School Library Journal
Gr 1-3--Every first of May, a magical cloud of fireflies from over the Yellow Mountains appears at a riverside village and, melting the deep winter snows, brings spring to the valley. One year, the fireflies do not come, and winter remains. Young Jackie, inept and clumsy, always trying hard but never succeeding, runs away to the mountains after an episode of fierce teasing. Due to a lucky series of incidents caused by his very maladroitness, he acquires a wolf pup for a pet and frees the trapped fireflies, following their glow home to a joyous reunion with parents and neighbors. McLoughlin's acrylic paintings keep perfect step with Hoffman's lyrical text. This allegorical tale, loaded with messages, will be a nice addition to use with physically and learning-disabled children, but even they may wonder how the cold light of a firefly could melt a winter's snow, or how a strawberry plant, buried in drifts, could grow, blossom, be fertilized, and bear fruit without seeing a spark of sunlight.--Patricia Manning, formerly at Eastchester Public Library, NY
As in Hoffman's novels for adults (Here on Earth, p. 824, etc.), this picture book takes place where the ordinary and the extraordinary intersecta pseudo-fairytale in which the town bumpkin makes good.
The fireflies return annually, bringing spring with them, but this year, they don't show up; winter lingers and no one knows why. In the meantime, Jackie Healy falls, breaks things, trips, and believes that his parents would prefer "the sort of boy who could skate in a perfect circle and climb trees without falling and pitch a ball without breaking windows." In shame, he leaves his village, becoming lost in the Yellow Mountains.
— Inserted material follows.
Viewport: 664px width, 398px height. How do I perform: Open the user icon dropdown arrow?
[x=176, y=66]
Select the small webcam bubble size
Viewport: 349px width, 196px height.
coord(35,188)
His clumsiness results in unwitting, but effective, acts of heroism, for he releases the fireflies and brings back spring. McLoughlin illuminates the pages with sparkling stars, blinking fireflies, and glowing globes of lantern light against blue, snowy nights and black sky borders, printed on glossy stock. The message isn't very subtle, the telling is long and windy, but there are those who will find comfort in these pages.